101.052 Annual disclosure statement. (1) The provider shall file with the Department of Human Services an annual disclosure statement for the provider’s fiscal year that satisfies the requirements of this section and ORS 101.050. The statement shall be filed within four months following the end of the provider’s fiscal year unless the time is extended by the department.
(2) In addition to the information required for an initial statement under ORS 101.050, the annual disclosure statement shall include:
(a) An audited financial statement prepared in accordance with generally accepted accounting principles for the preceding fiscal year;
(b) A disclosure of any change in ownership or manager;
(c) The frequency of residents’ council meetings and the dates of the meetings; and
(d) Copies of all notices of changes in regular periodic charges or notices of proposed changes in fees or services that were given to residents during the provider’s most recently completed fiscal year.
(3) To amend an annual disclosure statement, a provider shall file all amended documents and new materials with the department. [Formerly 101.130]
101.055 [1997 c.633 §2; 2009 c.201 §4; renumbered 101.112 in 2009]

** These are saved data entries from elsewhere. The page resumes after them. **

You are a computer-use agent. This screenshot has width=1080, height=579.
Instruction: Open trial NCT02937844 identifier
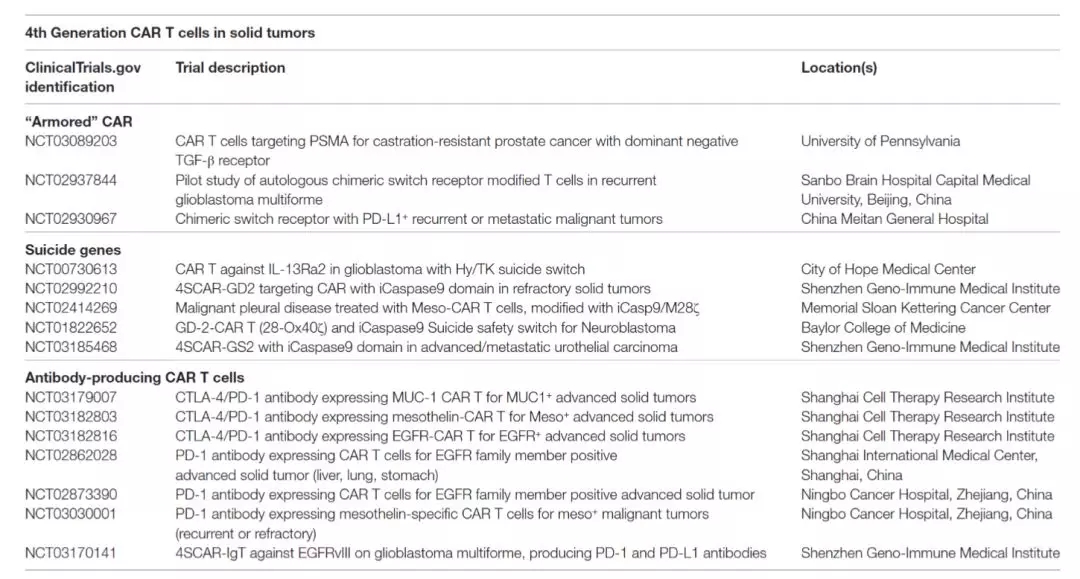pyautogui.click(x=71, y=180)
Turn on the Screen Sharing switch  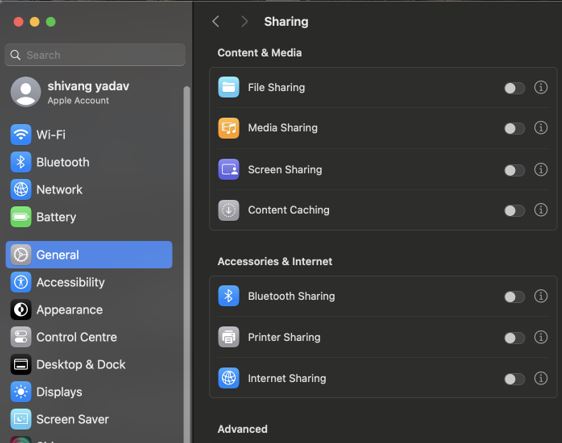pyautogui.click(x=514, y=170)
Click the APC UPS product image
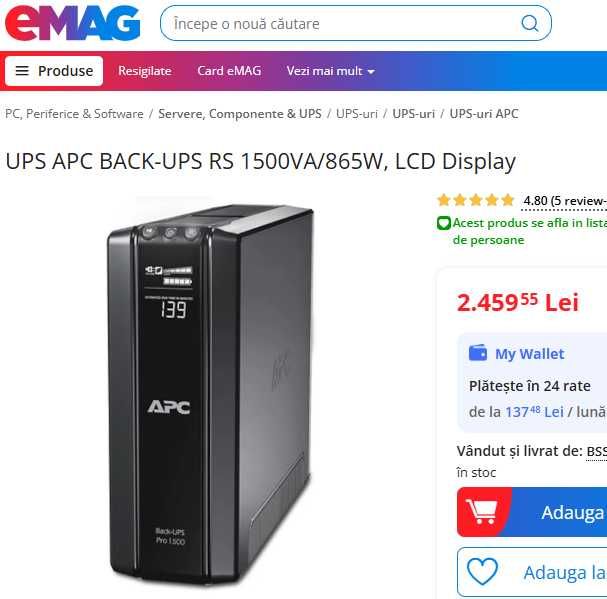Screen dimensions: 607x599 [x=210, y=394]
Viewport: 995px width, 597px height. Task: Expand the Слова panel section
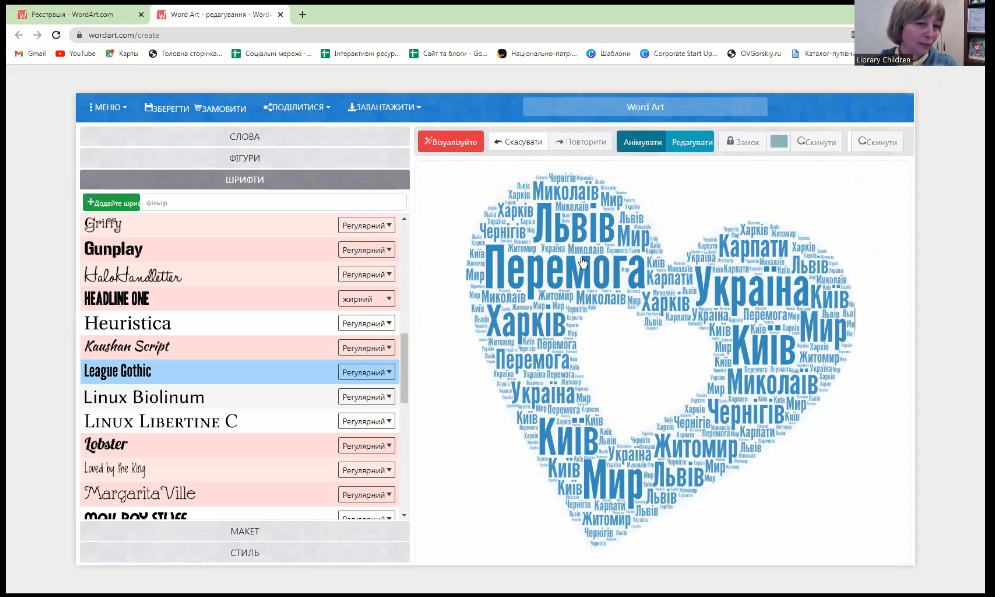coord(245,137)
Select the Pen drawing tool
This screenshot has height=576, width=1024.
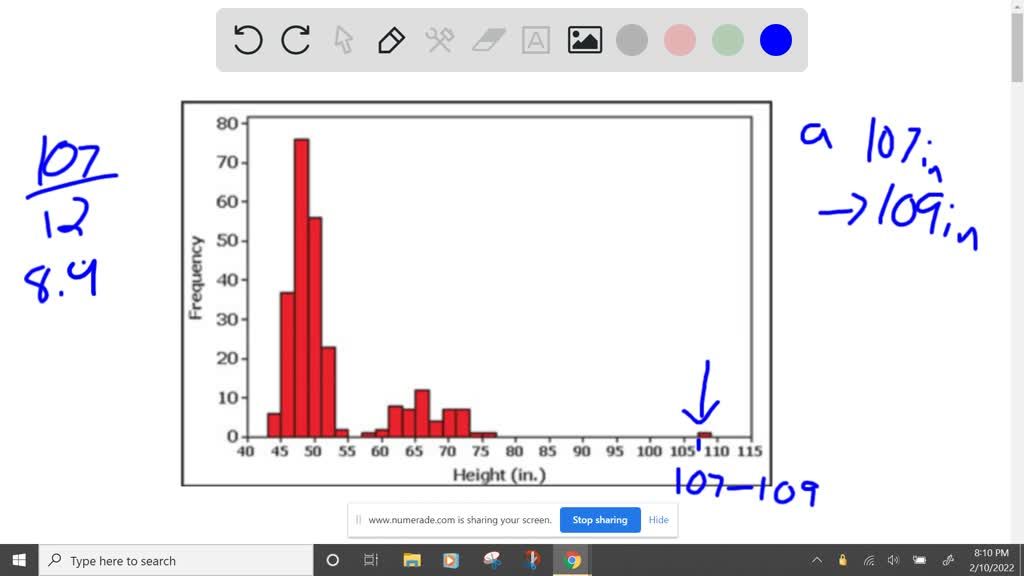[x=390, y=40]
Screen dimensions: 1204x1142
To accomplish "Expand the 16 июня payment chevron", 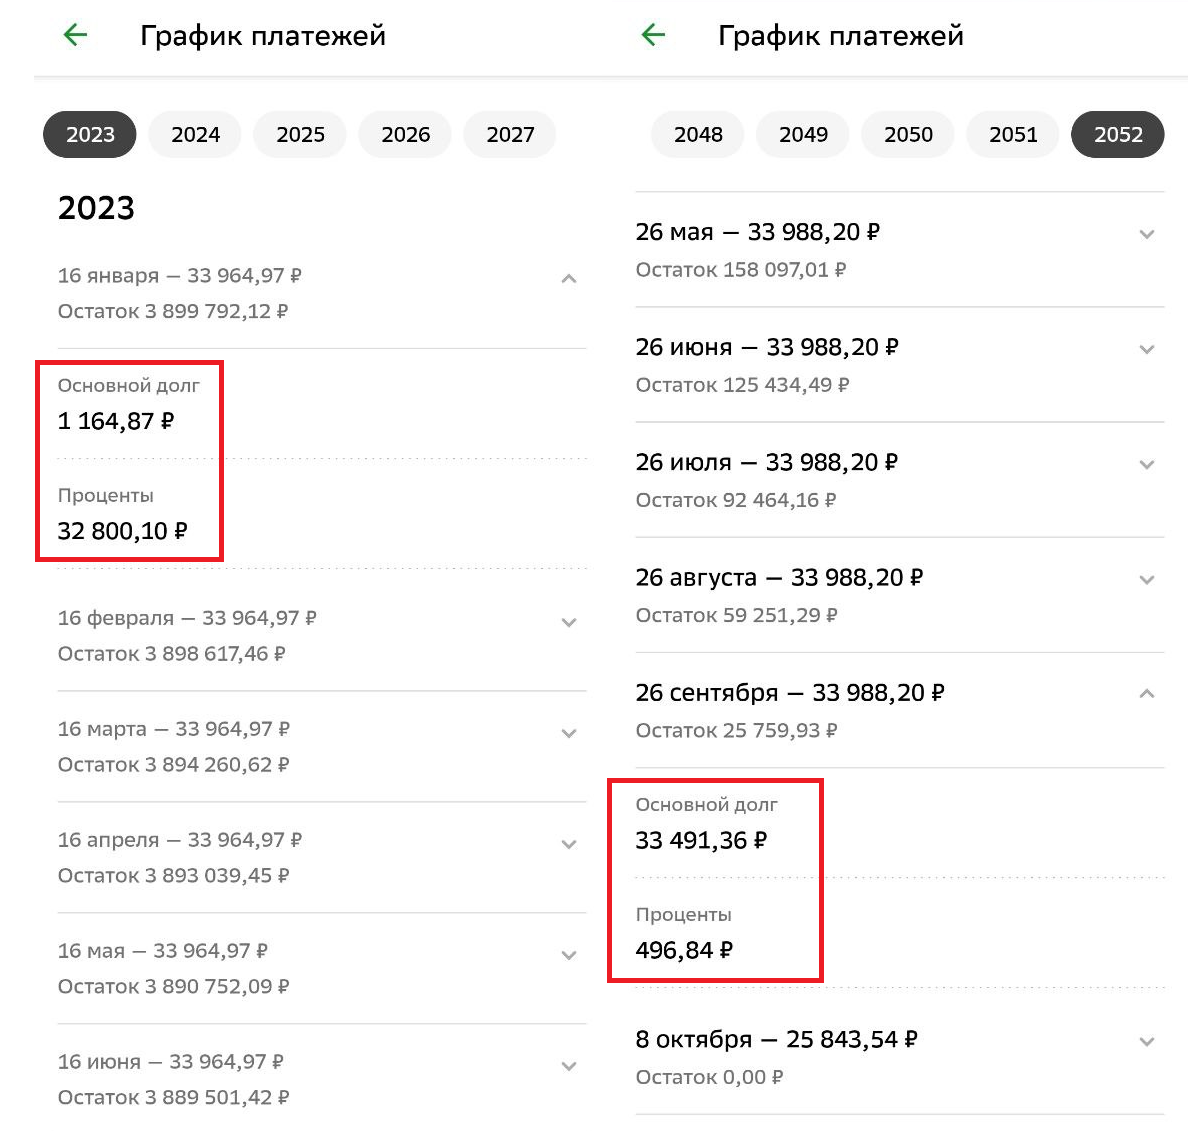I will (x=569, y=1067).
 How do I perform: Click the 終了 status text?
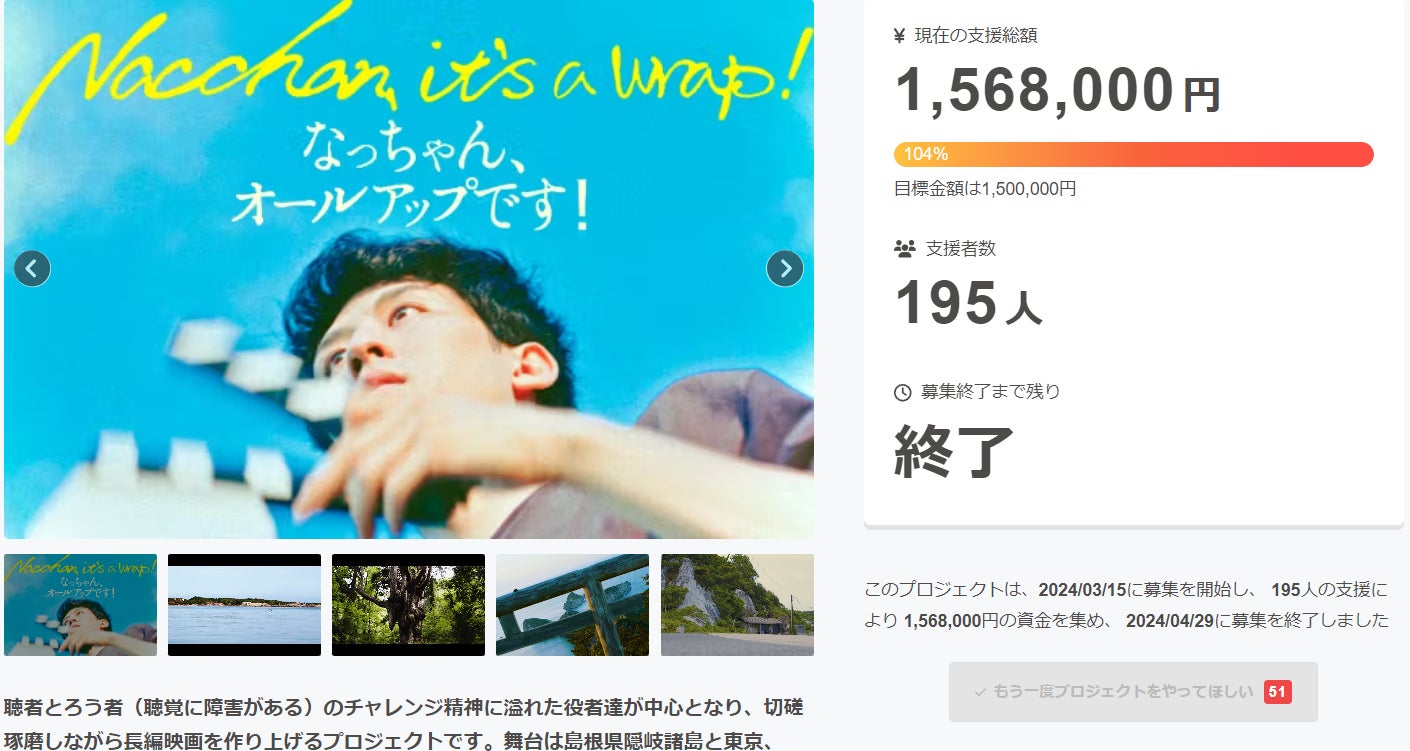coord(954,451)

101.060 Provider to maintain financial reserves; amount; escrow account; withdrawal from reserves. (1) A provider shall establish and maintain at all times:
(a) A debt service liquid reserve in an amount equal to or exceeding the total of all principal and interest payments due during the next 12 months on account of a mortgage loan or other long term financing of the continuing care retirement community taking into consideration any anticipated refinancing; and
(b) An operating liquid reserve in an amount equal to or exceeding the total of the CCRC’s projected operating expenses for three months. For the purpose of calculating the amount required for the operating liquid reserve, projected operating expenses include any anticipated expenses associated with providing housing or health related services under all residency agreements.
(2) The Department of Human Services may require a provider not meeting its reserve requirements to place the reserves in an escrow account.
(3) The notes to the provider’s annual audited financial statements shall state whether or not the reserve requirements have been met.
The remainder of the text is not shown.